Posted to java-commits@lucene.apache.org by bu...@apache.org on 2008/11/25 22:39:48 UTC

svn commit: r720609 - in /lucene/java/trunk: CHANGES.txt src/java/org/apache/lucene/util/OpenBitSetIterator.java src/test/org/apache/lucene/util/TestOpenBitSet.java

Author: buschmi
Date: Tue Nov 25 13:39:47 2008
New Revision: 720609

URL: http://svn.apache.org/viewvc?rev=720609&view=rev
Log:
LUCENE-1467: Add nextDoc() and next(int) methods to OpenBitSetIterator.

Modified:
    lucene/java/trunk/CHANGES.txt
    lucene/java/trunk/src/java/org/apache/lucene/util/OpenBitSetIterator.java
    lucene/java/trunk/src/test/org/apache/lucene/util/TestOpenBitSet.java

Modified: lucene/java/trunk/CHANGES.txt
URL: http://svn.apache.org/viewvc/lucene/java/trunk/CHANGES.txt?rev=720609&r1=720608&r2=720609&view=diff
==============================================================================
--- lucene/java/trunk/CHANGES.txt (original)
+++ lucene/java/trunk/CHANGES.txt Tue Nov 25 13:39:47 2008
@@ -34,6 +34,10 @@
    and also to define custom Attributes.
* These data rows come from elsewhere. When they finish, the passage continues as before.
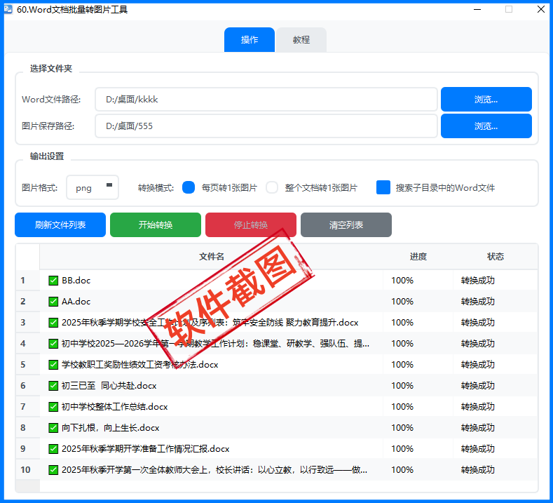Click the green 开始转换 button
Viewport: 553px width, 503px height.
(156, 225)
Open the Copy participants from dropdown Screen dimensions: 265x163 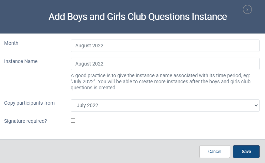pyautogui.click(x=165, y=105)
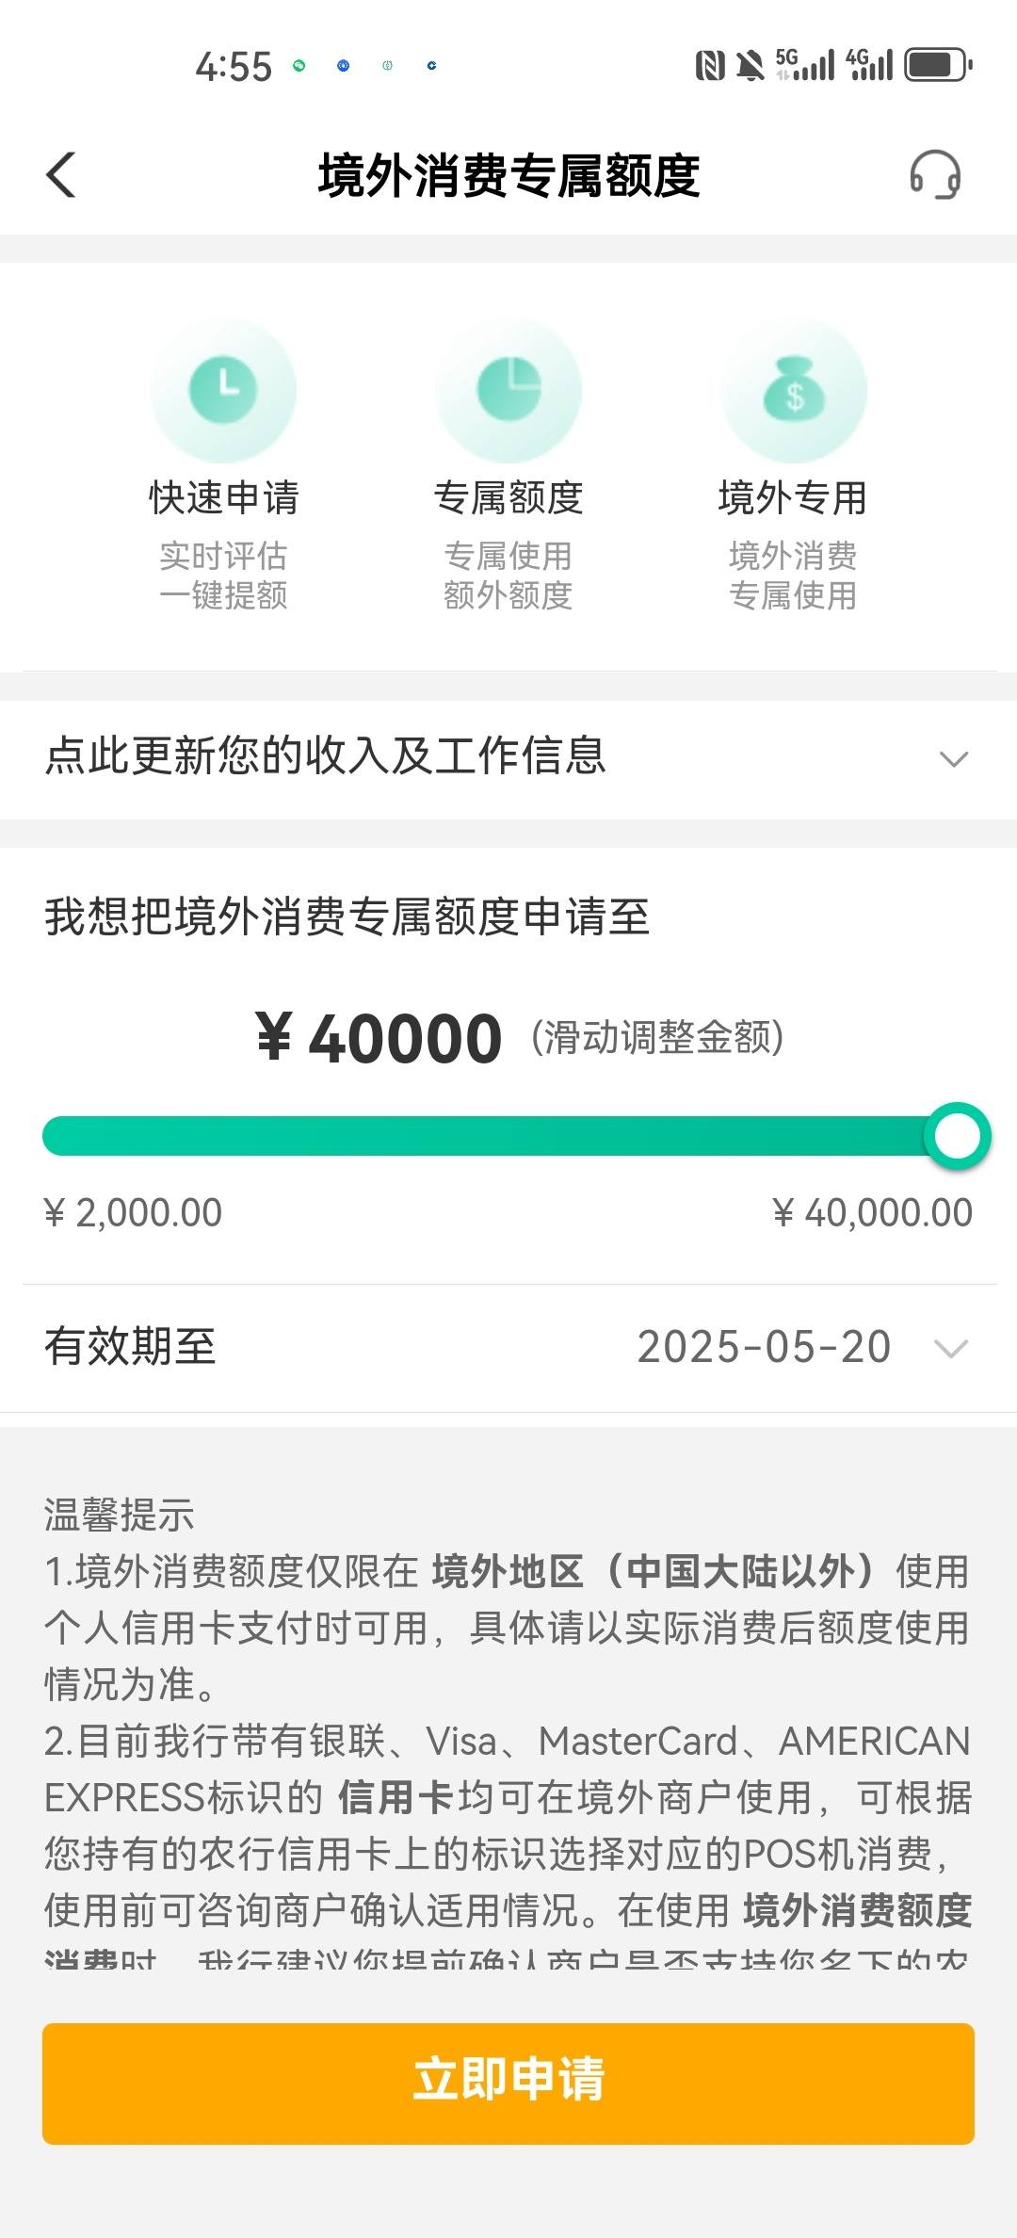Tap the 境外消费专属额度 page title

pos(509,176)
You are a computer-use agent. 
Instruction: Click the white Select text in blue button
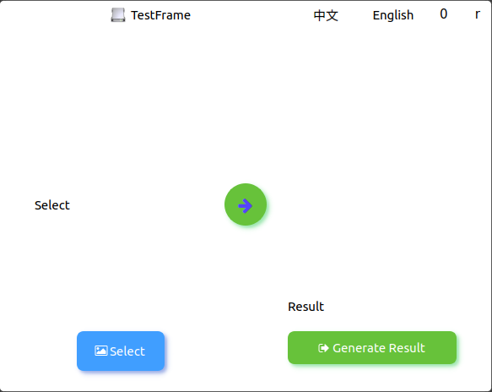coord(127,351)
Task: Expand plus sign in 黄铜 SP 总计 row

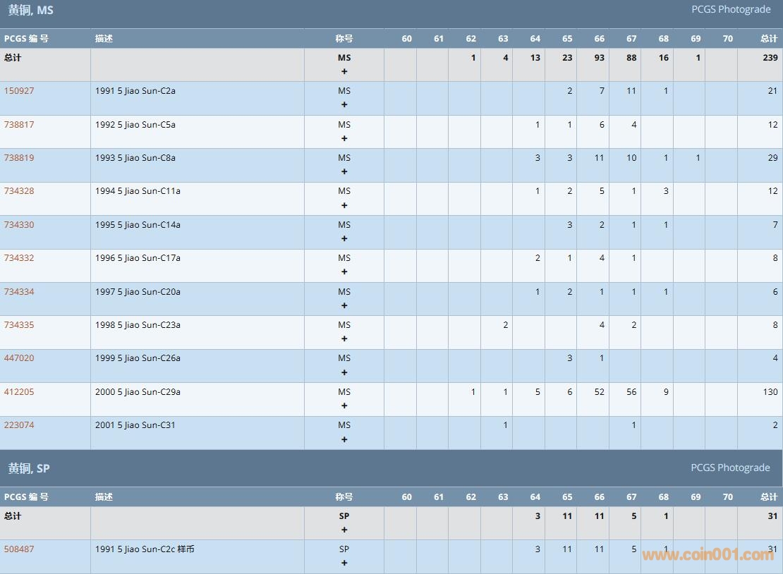Action: coord(344,530)
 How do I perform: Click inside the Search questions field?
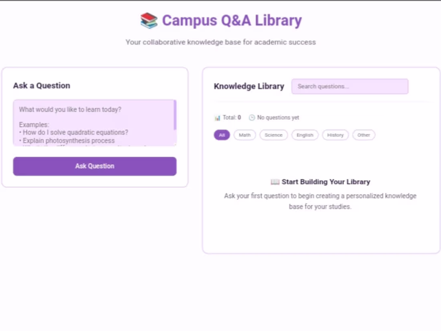349,86

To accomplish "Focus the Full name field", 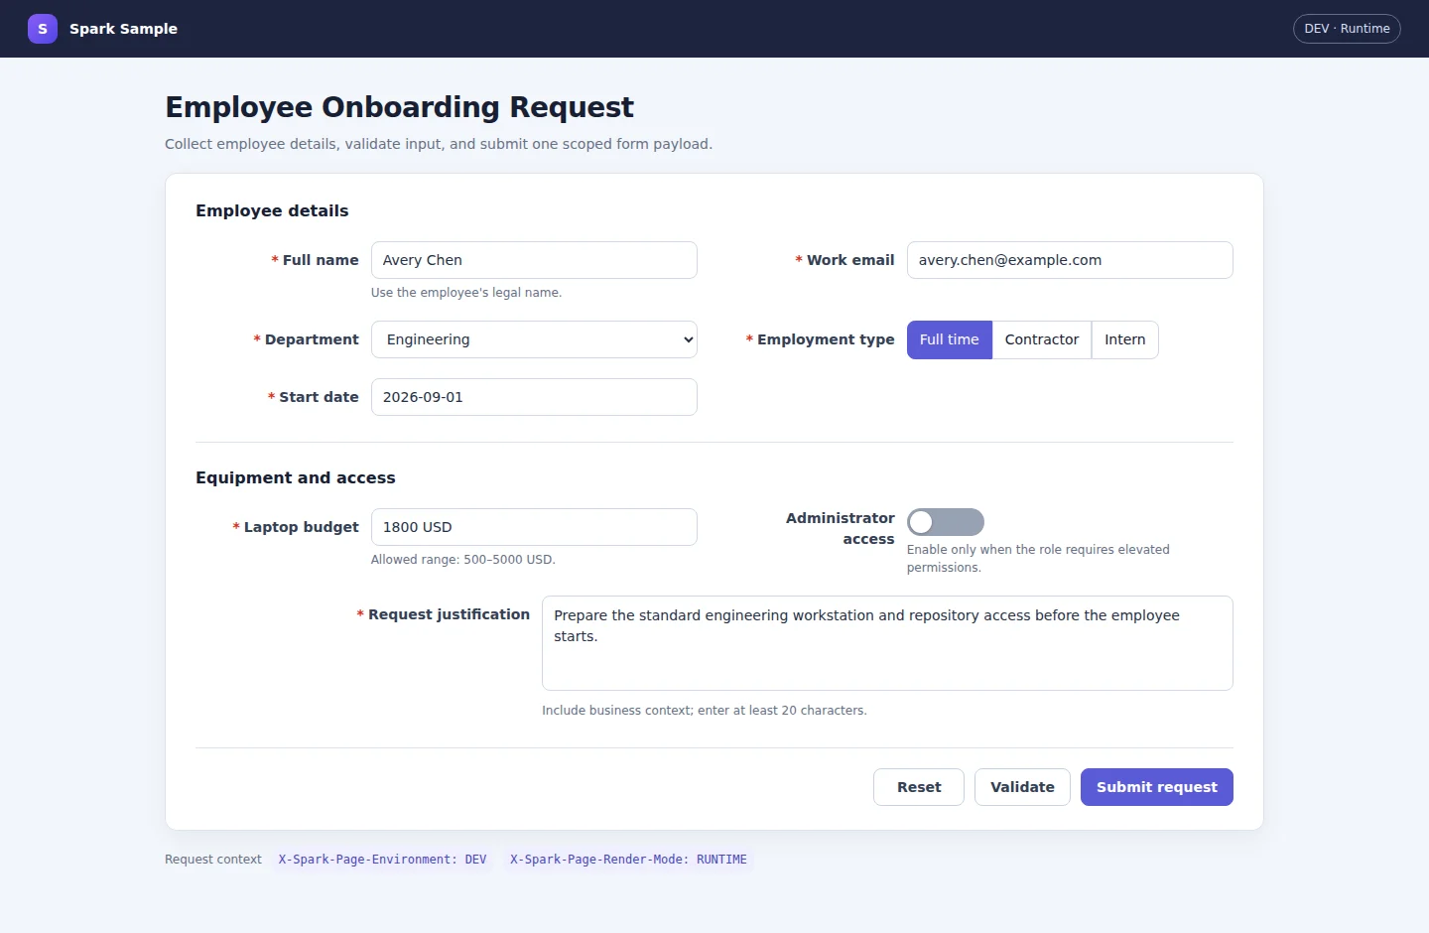I will 534,260.
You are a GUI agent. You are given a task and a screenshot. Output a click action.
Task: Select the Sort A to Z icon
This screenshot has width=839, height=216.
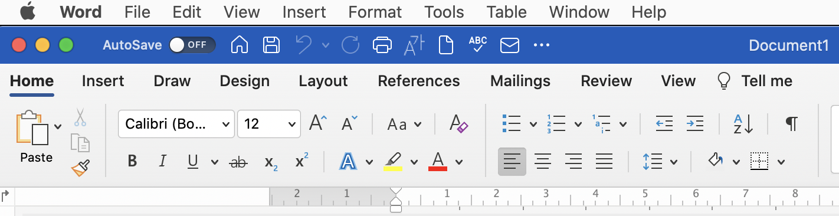point(743,124)
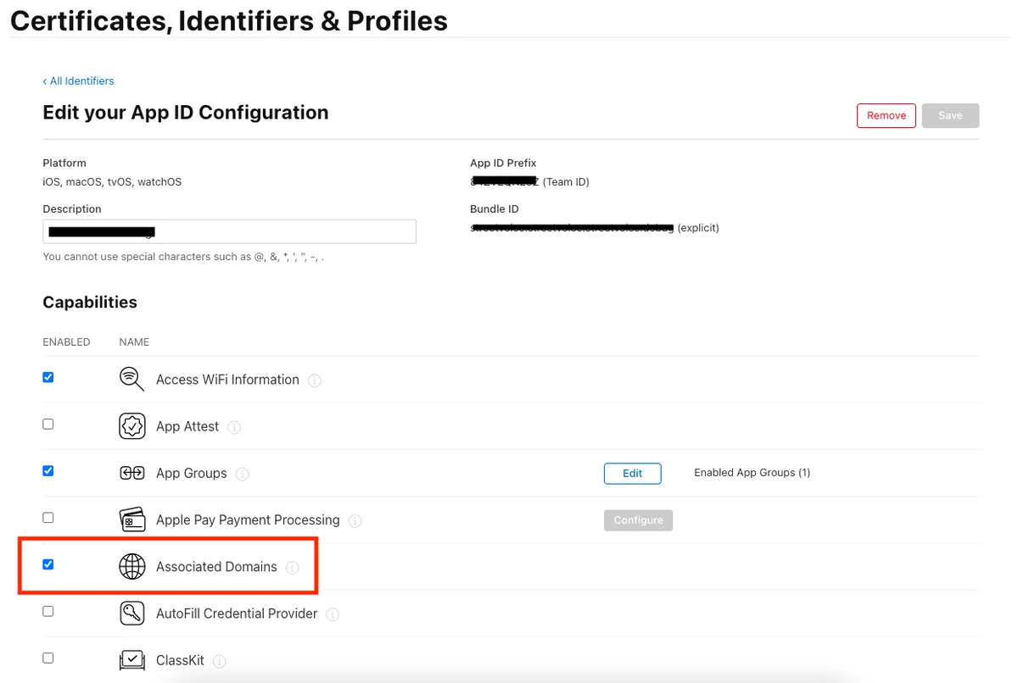Open info icon next to App Attest
This screenshot has height=683, width=1018.
(235, 427)
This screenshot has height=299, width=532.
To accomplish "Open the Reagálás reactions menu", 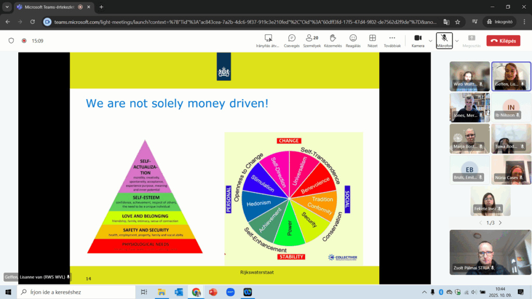I will pyautogui.click(x=353, y=40).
The new API has the same performance
    as the old next(Token) approach. (Michael Busch)
 
+5. LUCENE-1467: Add nextDoc() and next(int) methods to OpenBitSetIterator.
+   These methods can be used to avoid additional calls to doc(). 
+   (Michael Busch)
+
 Bug fixes
 
 1. LUCENE-1415: MultiPhraseQuery has incorrect hashCode() and equals()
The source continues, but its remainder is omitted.